Le président ukrainien Volodymyr Zelensky a officialisé mardi 21 juillet le limogeage du commandant en chef des forces armées, le général Oleksandr Syrsky. Cette décision, communiquée via un message sur Telegram, intervient dans un climat de forte tension sociale. Le chef de l’État a désigné le général Mykhailo Drapaty pour prendre la tête de l’armée.
Depuis plusieurs jours, des milliers d’Ukrainiens manifestaient dans les rues pour réclamer le départ du général Syrsky, accusé de mauvaise gestion et d’abus envers les troupes.

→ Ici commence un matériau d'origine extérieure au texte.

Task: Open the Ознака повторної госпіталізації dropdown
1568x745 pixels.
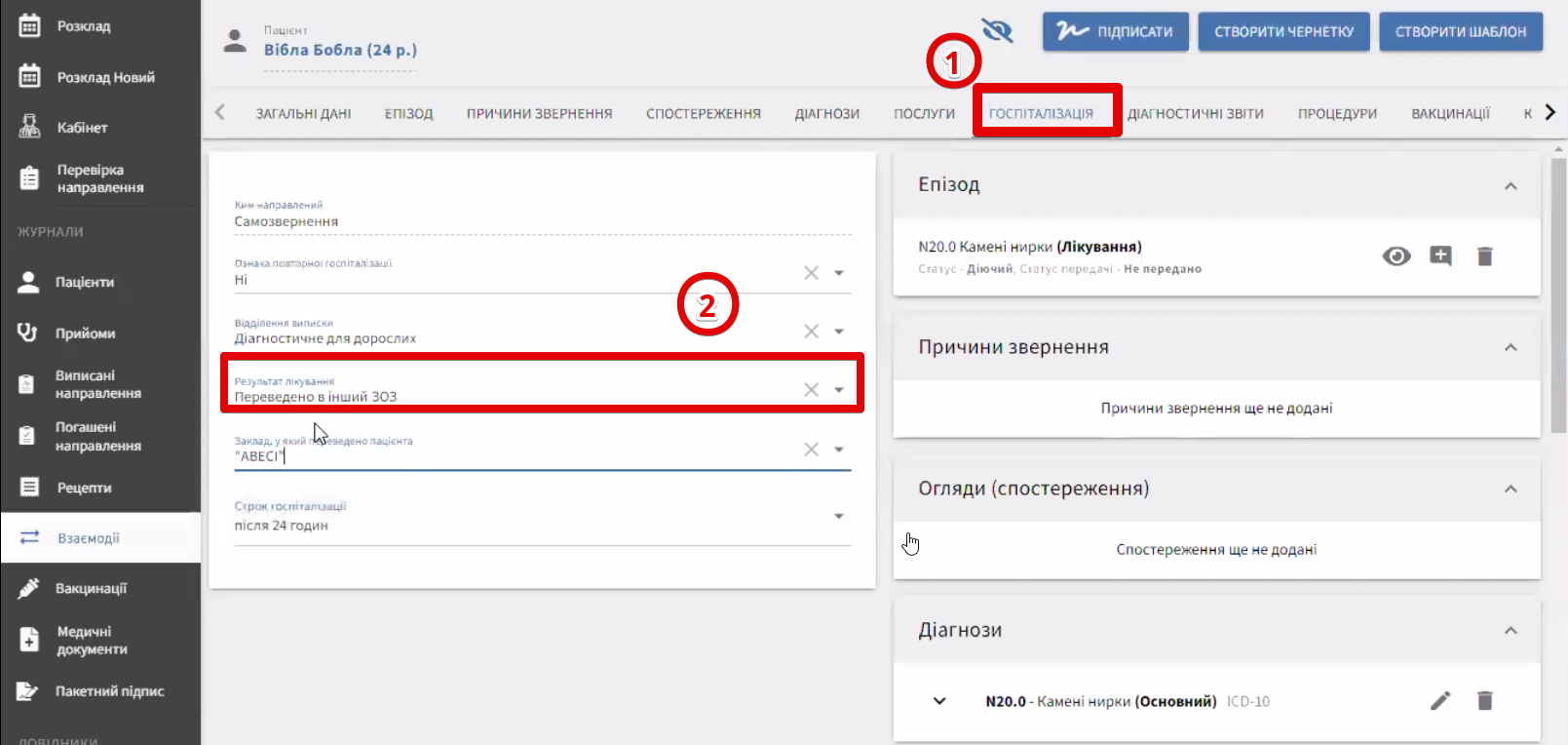Action: [x=838, y=273]
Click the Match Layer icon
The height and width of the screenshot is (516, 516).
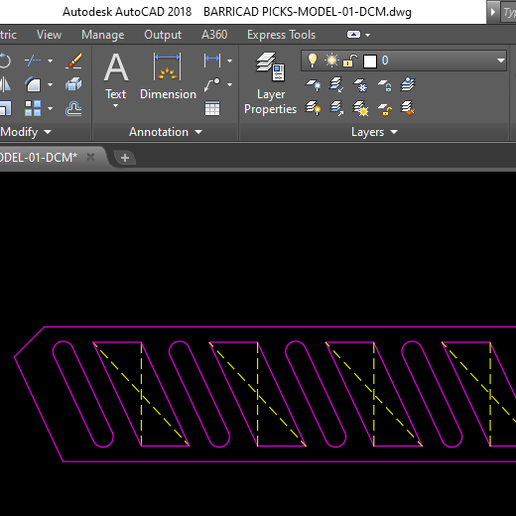[408, 108]
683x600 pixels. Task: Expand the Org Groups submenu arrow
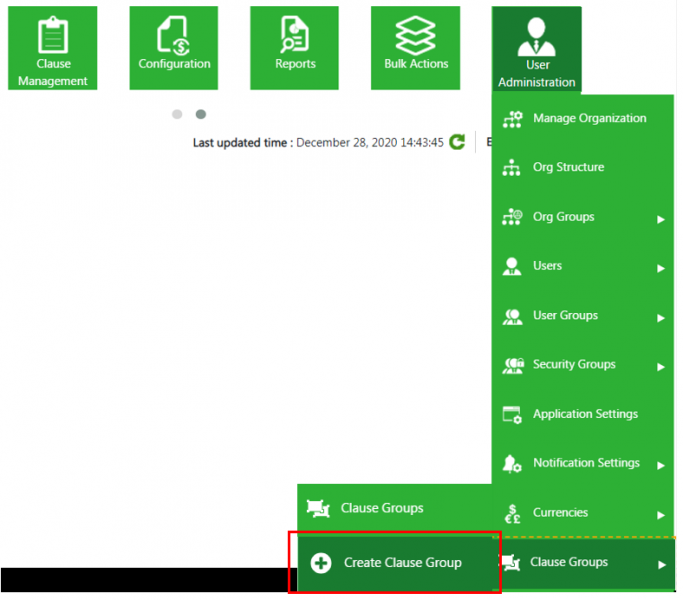(660, 219)
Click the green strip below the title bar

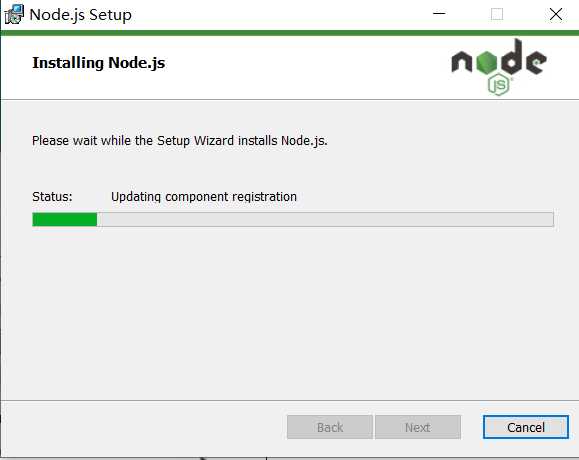pos(290,33)
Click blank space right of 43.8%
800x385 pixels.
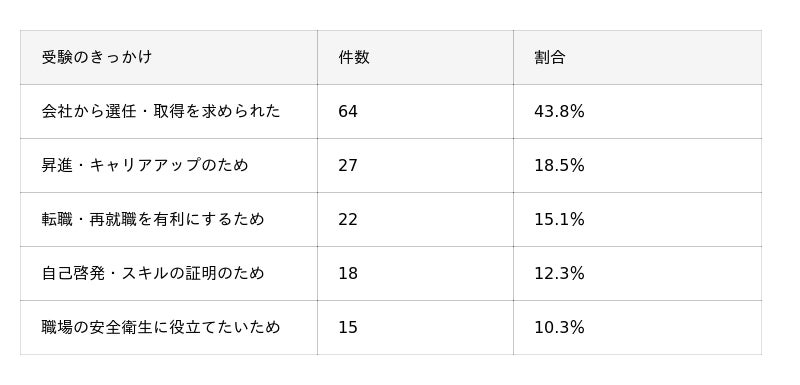(673, 111)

Ces protestations avaient été déclenchées par le limogeage surprise, la semaine précédente, du ministre de la Défense Mykhailo Fedorov, une figure populaire. Les manifestants exigeaient non seulement le renvoi de Syrsky, mais aussi le retour de Fedorov au ministère.
Dans son annonce, M. Zelensky a remercié le général Syrsky « pour les solides positions de première ligne de l’Ukraine » et a exprimé sa confiance dans le nouveau commandant en chef. Le président a également précisé qu’il avait proposé à Mykhailo Fedorov un « poste décent » consacré à la supervision de la composante technologique de l’État, sans donner plus de détails.

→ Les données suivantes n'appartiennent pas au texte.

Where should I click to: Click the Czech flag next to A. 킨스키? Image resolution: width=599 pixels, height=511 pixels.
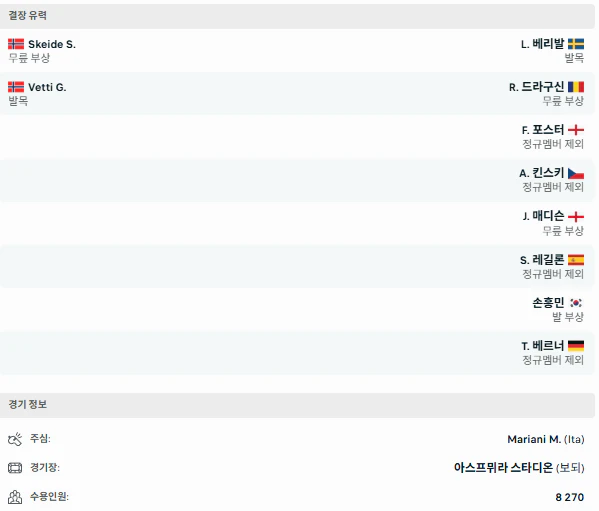(576, 173)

Un remaniement au sommet militaire
Ce changement à la tête de l’armée ukrainienne s’inscrit dans une série de remaniements qui touchent les plus hautes sphères du pouvoir militaire et politique. Oleksandr Syrsky, en poste depuis plusieurs mois, était de plus en plus contesté, notamment pour ses choix tactiques et ses méthodes de commandement. Sa gestion des opérations sur le front est critiquée, tandis que les pertes humaines suscitent un mécontentement croissant au sein de la population.
Mykhailo Drapaty, jusqu’alors commandant des forces conjointes, prend ses fonctions dans un moment décisif du conflit face à la Russie. Son expérience sur le terrain et sa réputation de rigueur sont perçues par les observateurs comme des atouts pour stabiliser le commandement. Toutefois, aucun commentaire officiel n’a été fait sur les changements opérationnels qu’il pourrait engager.
Une pression populaire déterminante
Les manifestations qui ont secoué plusieurs villes ukrainiennes ces derniers jours ont directement pesé sur la décision de M. Zelensky. L’éviction de Fedorov, perçue comme un recul pour la lutte contre la corruption et les réformes, avait exacerbé les tensions. La rue exigeait une refonte de la direction militaire, et le départ de Syrsky était devenu une condition posée par de nombreux contestataires pour apaiser la crise.
Le président a souligné que cette décision visait à renforcer l’efficacité de la défense nationale. « Je suis reconnaissant à Oleksandr Syrsky et à chacun de nos soldats pour leur service », a-t-il écrit, tout en affirmant que la nomination de Drapaty répondait aux besoins actuels de l’armée.
Les conséquences politiques de ce double limogeage (ministre de la Défense et commandant en chef) restent à mesurer. Le gouvernement ukrainien, déjà fragilisé par la guerre, doit désormais redresser la confiance de l’opinion publique tout en maintenant la cohésion des forces armées face à l’ennemi.